学术报告
题目: [理论室报告] Generalized Planar and Toric Codes as High-Efficiency Quantum Memories
时间: 2025年10月23日 10:00
报告人: 陈昱安

北京大学

摘要:

The Kitaev toric code remains a benchmark for fault-tolerant quantum computation, yet standard techniques for increasing its logical dimension—lattice surgery, punctures, or concatenation—incur substantial qubit overhead. I will present a unified construction and analysis framework that alleviates this cost by combining ring-theoretic methods with insights from topological order. Working directly in the polynomial ring theory, we reveal a code’s anyon properties under twisted boundary conditions and its logical dimension without assembling large parity-check matrices.

Applied to the torus geometries, this algebraic approach yields optimal weight-6 LDPC codes such as [[120, 8, 12]], [[186, 10, 14]], [[210, 10, 16]], and [[360, 12, 24]]. Each code stores markedly more logical qubits per physical qubit than the conventional toric code while retaining local, easily measurable stabilizers. The same stabilizers can be transferred to planar layouts with open boundaries by condensing suitable boundary anyons and performing a lattice-grafting optimization that removes redundant boundary qubits. The resulting planar bivariate-bicycle codes—examples include [[78, 6, 6]], [[268, 8, 12]], [[405, 9, 15]], and [[450, 11, 15]]—maintain weight-6 checks and achieve efficiency figures (kd²/n) nearly an order of magnitude higher than the surface code. Their minimal logical operators display truncated Sierpiński-triangle patterns, so the distance scales with the fractal area rather than with the system size in small lattices.

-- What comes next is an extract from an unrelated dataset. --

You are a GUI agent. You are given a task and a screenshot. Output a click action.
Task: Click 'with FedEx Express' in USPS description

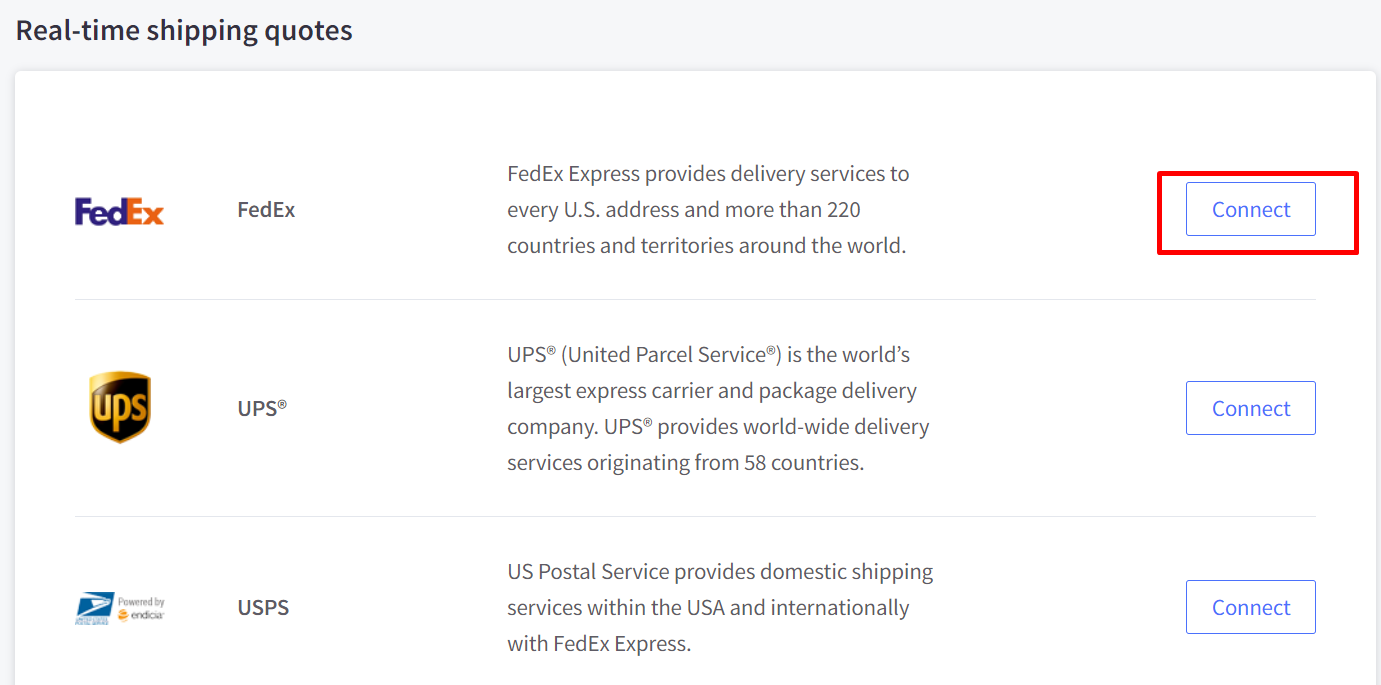(x=599, y=643)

These results demonstrate that a topological and ring-theoretic viewpoint provides a systematic pathway to compact, hardware-friendly quantum LDPC codes, thereby advancing the prospect of near-term, fault-tolerant quantum processors.

References:

1. arXiv:2312.11170 (PRX Quantum 5, 030328 (2024))

2. arXiv:2410.11942

3. arXiv:2503.03827 (PRX Quantum 6, 020357 (2025))

4. arXiv:2503.04699 (PRL 135 (7), 076603 (2025))

5. arXiv:2504.08887 (PRX Quantum Accepted)

报告人简介:

Yu-An Chen is an Assistant Professor at the Quantum Materials Science Center, School of Physics, Peking University. He earned dual B.S. degrees in Mathematics and Physics from the Massachusetts Institute of Technology in 2015 and a Ph.D. in Physics from the California Institute of Technology in 2020. He then worked as a research scientist on Google’s Quantum AI team and, from September 2020 to June 2023, was a Joint Quantum Institute Postdoctoral Fellow at the University of Maryland, College Park. Dr. Chen joined Peking University in July 2023 and has been selected for China’s National High-Level Talent Recruitment Program.

地点:M楼830

主持人:周毅